These will come up constantly. Come back to this page any time you see an unfamiliar term.

Conversion — When someone takes the action you wanted: a purchase, a sign-up, a form fill. This is almost always the end goal of marketing. Everything else is in service of the conversion.

CTR (Click-Through Rate) — The percentage of people who saw something and clicked it. CTR = Clicks ÷ Impressions. A 2% CTR means 2 out of every 100 people who saw the ad clicked it.

CPC (Cost Per Click) — How much you paid on average for each click. CPC = Total Spend ÷ Clicks. Lower CPC usually means your targeting and creative are well-matched.

CPA (Cost Per Acquisition) — How much you paid to get one conversion. CPA = Total Spend ÷ Conversions. If you spent $500 and got 10 leads, your CPA is $50. Lower is better — but only if conversion quality holds up.

ROAS (Return on Ad Spend) — Revenue earned for every $1 spent on ads. A 4x ROAS means $4 came back for every $1 spent. This is the primary efficiency metric for paid advertising.

Bounce Rate — The percentage of visitors who left a page without taking any action. A high bounce rate often signals a mismatch between the ad and the landing page it sends people to.

Session Duration — How long someone spent on a page or site. Short sessions on content-heavy pages can indicate the content isn't resonating with the right audience.

Segment — A specific slice of your data: by channel, device, age group, campaign, or geography. Segmenting is how you find out whether a trend is happening everywhere or just in one place.

Benchmark — A comparison point.
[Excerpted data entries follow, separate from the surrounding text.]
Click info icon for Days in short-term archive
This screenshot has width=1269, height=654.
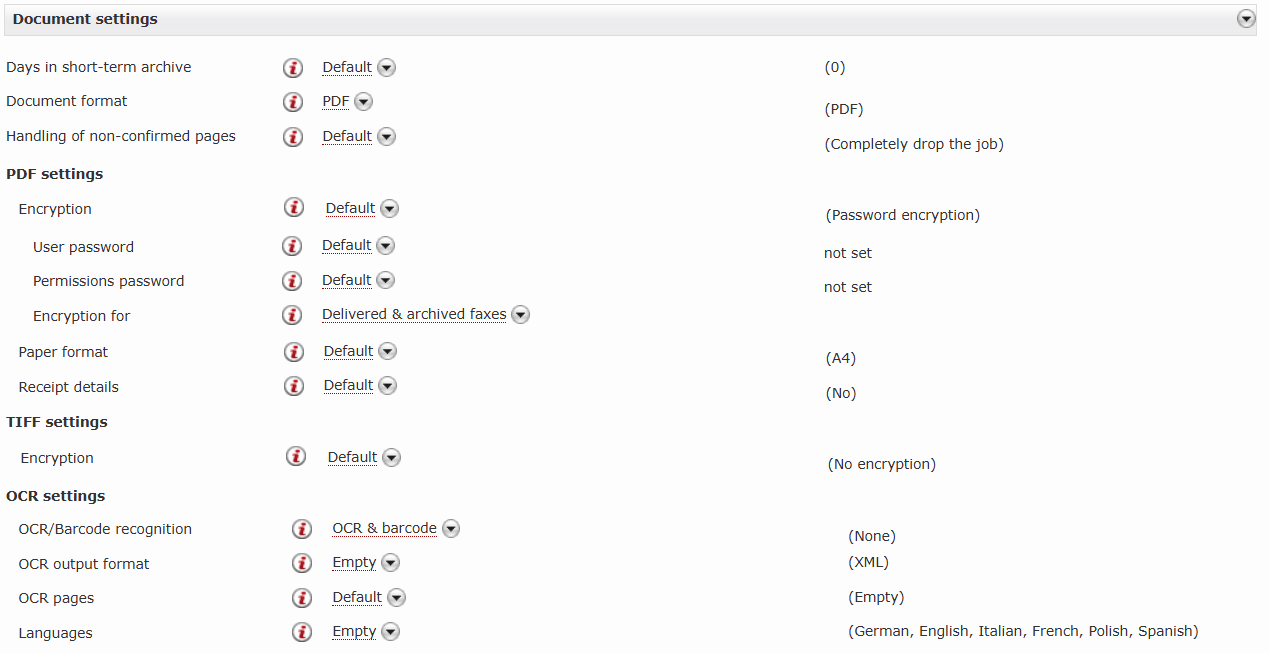[293, 68]
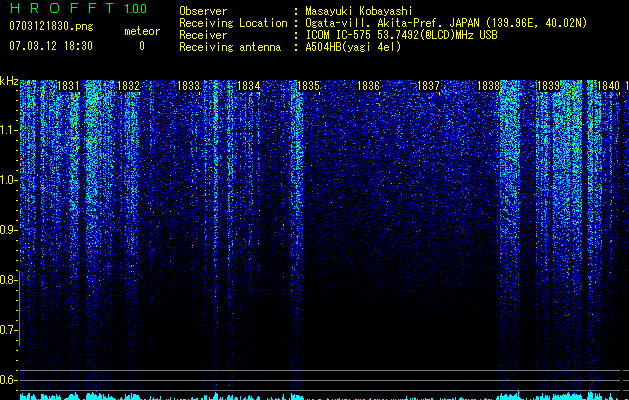Click the cyan signal level strip
629x400 pixels.
coord(320,396)
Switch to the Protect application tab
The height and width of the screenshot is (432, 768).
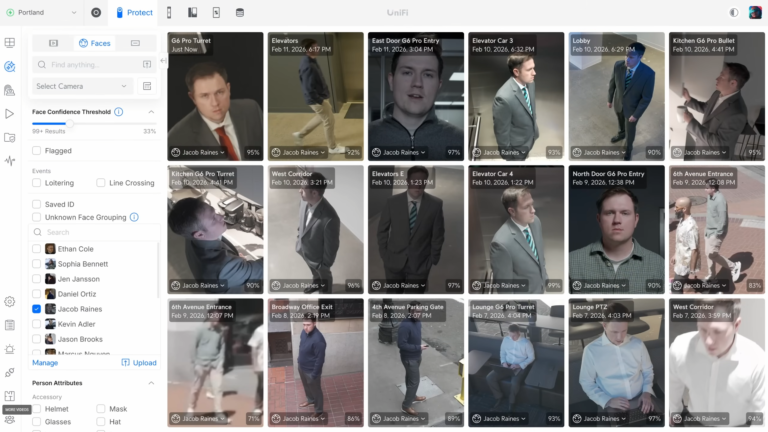[133, 12]
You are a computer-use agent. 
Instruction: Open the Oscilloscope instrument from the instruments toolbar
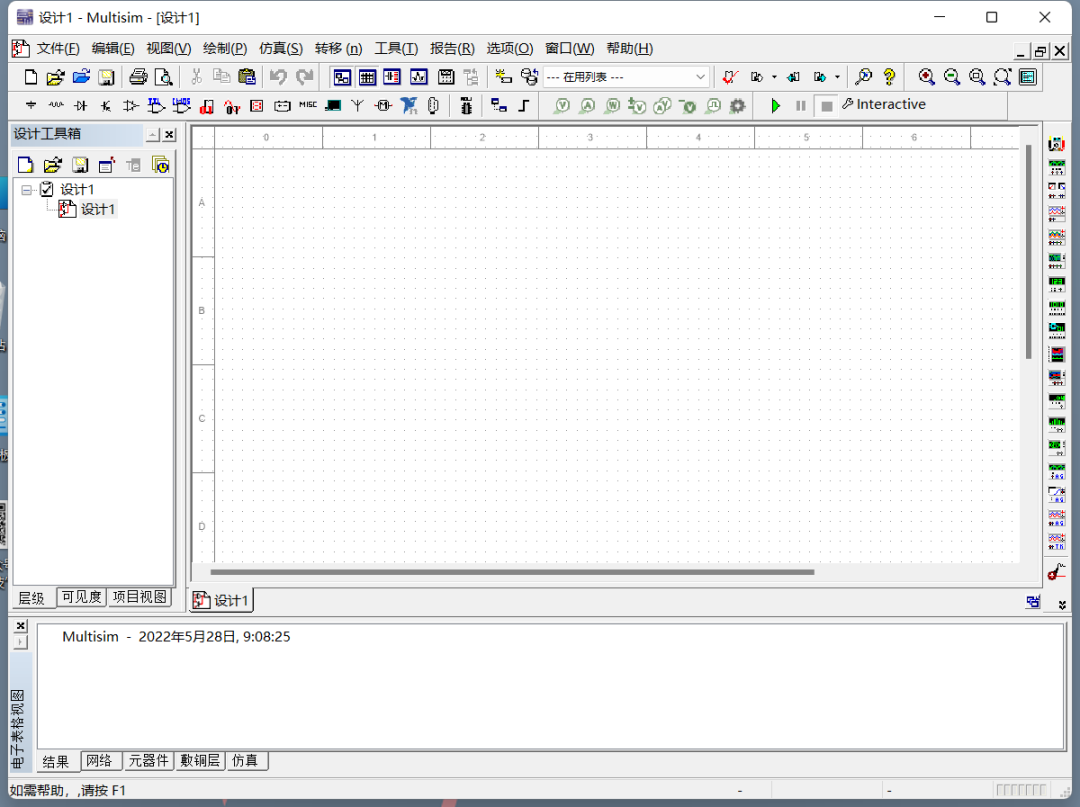(1057, 212)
Last month's numbers, a previous campaign, or an industry average. Without a benchmark, a number means nothing. "CTR was 2.4%" — is that good? You need a benchmark to know.
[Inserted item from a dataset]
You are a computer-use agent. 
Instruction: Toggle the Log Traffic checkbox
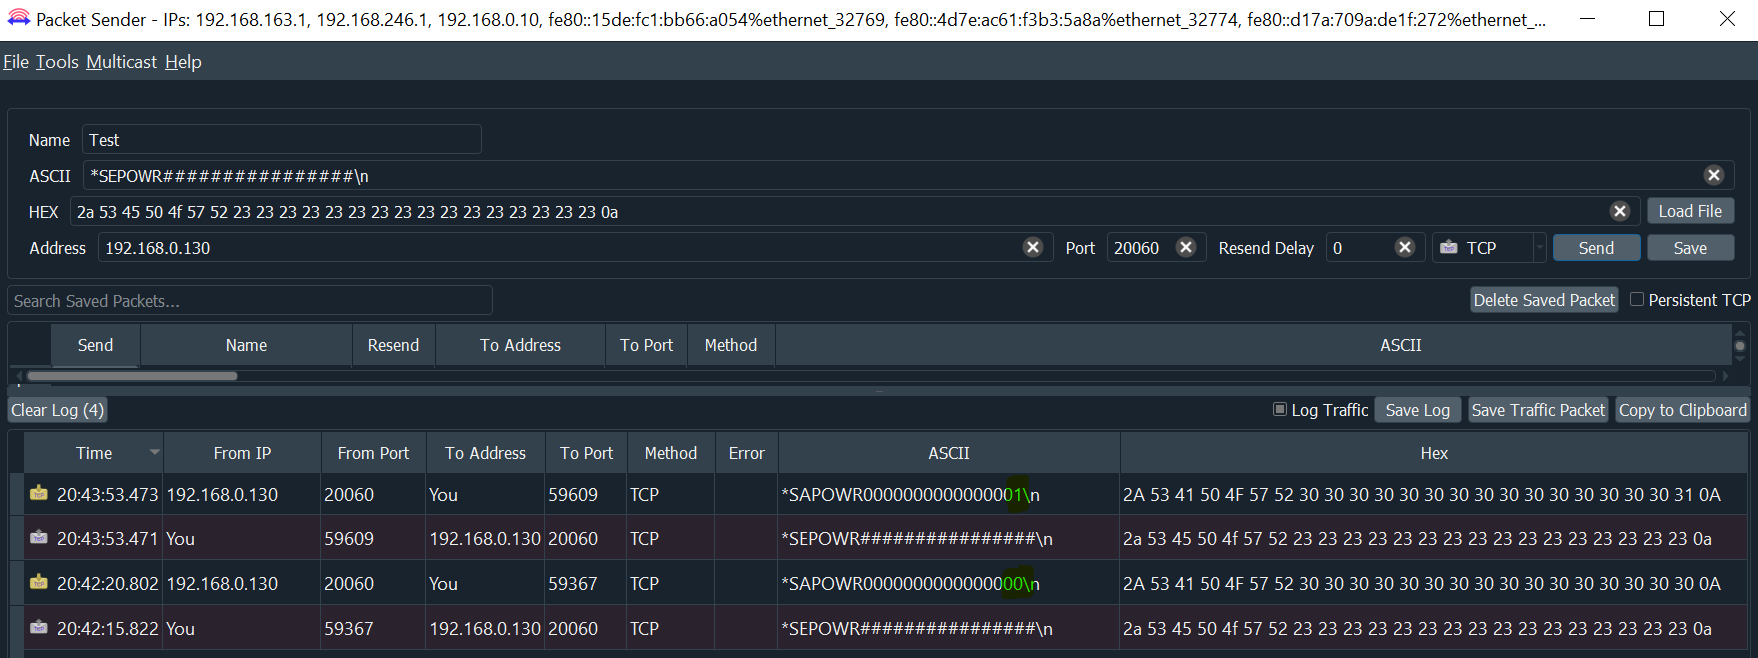coord(1280,410)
🛠️ Tools You'll Likely Use

GA4 (Google Analytics 4) — Tracks website traffic, user behavior, and conversions. This is usually your primary data source. Ask for view access early — it sometimes takes time to set up.
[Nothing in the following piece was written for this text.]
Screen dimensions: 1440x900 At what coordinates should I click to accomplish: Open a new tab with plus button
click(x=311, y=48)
Meta Ads Manager — The reporting dashboard for Facebook and Instagram ads. You can pull performance data at the campaign, ad set, and individual ad level.

Google Ads — Reporting for Google search and display advertising. The Campaigns tab and Search Terms report are where most associates start their analysis.

Google Sheets — Where you'll organize and clean data before analysis. You don't need to be an expert, but be comfortable with sorting, filtering, and basic formulas (SUM, AVERAGE, division).

Looker Studio — A free Google tool for building visual dashboards. Most clients prefer a visual deliverable over a raw spreadsheet — this is usually how you'll present your final report.

The client's existing dashboards — Always ask in discovery what reports the client already uses and trusts. Start there before building anything new.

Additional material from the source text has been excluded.